Em entrevista ao Journal du Dimanche, ela elogiou a atitude da nova geração que tem “um discurso politizado e consciente”. Schiappa também contou que a própria filha, aluna do ensino fundamental, participou do protesto de segunda-feira na escola. “É preciso passar a mensagem de que a indecência está nos olhos daquele que observa”, ressaltou.

No entanto, a reação do ministro francês da Educação, Michel Blanquer, ajudou a endossar a polêmica. Questionado sobre a mobilização, ele sugeriu “equilíbrio e bom senso” da parte das estudantes. “Basta se vestir normalmente e tudo irá bem”, resumiu.

A declaração indignou ainda mais as feministas. No Instagram, Caroline de Haas, fundadora do coletivo Nous Toutes, reagiu. “As estudantes denunciam o sexismo e a culpabilização das vítimas de violências. O ministro da Educação diz que é preciso se vestir normalmente. Temos ainda muito a fazer”, escreveu.

Regulamento indefinido e confuso

Florence Delannoy, secretária-geral adjunta do Sindicato Nacional dos Funcionários de Direção da Educação Nacional (SNPDEN) e diretora de um liceu de Lille, no norte da França, lembra que não há uma lei ou uma regulamentação geral que defina como se vestir nas escolas públicas francesas. A Constituição do país estabelece apenas os princípios de “neutralidade” e de “laicidade”. Desde 2004, os estudantes são proibidos de manifestar sua religião de forma ostentatória.

Cada instituição tem o direito de estabelecer suas próprias regras em relação ao vestuário dos alunos. Mas, para Delannoy, é essa falta de definição sobre o que é permitido ou não que estimula as polêmicas. “A noção do ‘vestir-se corretamente’ utilizada nas escolas abre espaço para uma grande interpretação e, então, para toda a contestação”, observa, em entrevista à RFI.

Por isso, para ela, é importante que todas as partes envolvidas debatam sobre o assunto “para ao menos encontrar um acordo sobre essa noção”. “Depois, é responsabilidade de cada estabelecimento de ensino, junto a alunos, pais e empregados, determinar o que eles entendem por ‘roupas adequadas’ e estabelecer suas normas sobre o que deve ser autorizado ou proibido”, diz.

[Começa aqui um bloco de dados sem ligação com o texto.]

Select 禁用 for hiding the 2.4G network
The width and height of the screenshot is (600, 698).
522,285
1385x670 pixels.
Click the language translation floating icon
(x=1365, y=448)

Delannoy descarta, no entanto, a necessidade de um debate nacional para a criação de um código comum a todas as escolas. “Acredito que os diálogos devem acontecer localmente, em função da personalidade do estabelecimento. Por exemplo, na França, temos escolas particulares religiosas, católicas ou muçulmanas e eles definem sua própria regulamentação de acordo com o que deseja sua comunidade educativa. Temos estabelecimentos públicos onde as roupas não causam problemas e não há ambiguidade. Criar uma diretiva nacional será impossível, já que o vestuário tem relação com a moda e a moda evolui constantemente. Mas com um pouco de diálogo, podemos resolver essa questão”, reitera.

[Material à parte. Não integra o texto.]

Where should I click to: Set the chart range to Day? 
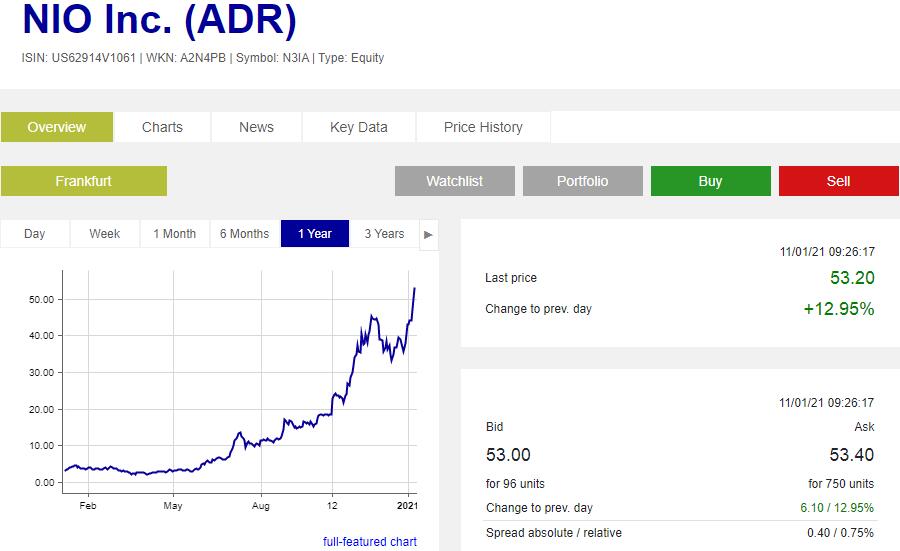pos(35,234)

No entanto, a polêmica parece estar longe de se restringir ao ambiente escolar na França. Na semana passada, a francesa Jeanne foi barrada na entrada do Museu d’Orsay porque o decote de seu vestido foi considerado inapropriado.

Após publicar uma carta aberta ao lado de uma foto em que mostra o decote que chocou os funcionários do museu, a jovem recebeu um pedido de desculpas oficial da instituição. O caso teve forte repercussão na mídia francesa, o que trouxe à tona depoimentos de diversas mulheres que passaram pelo mesmo tipo de situação.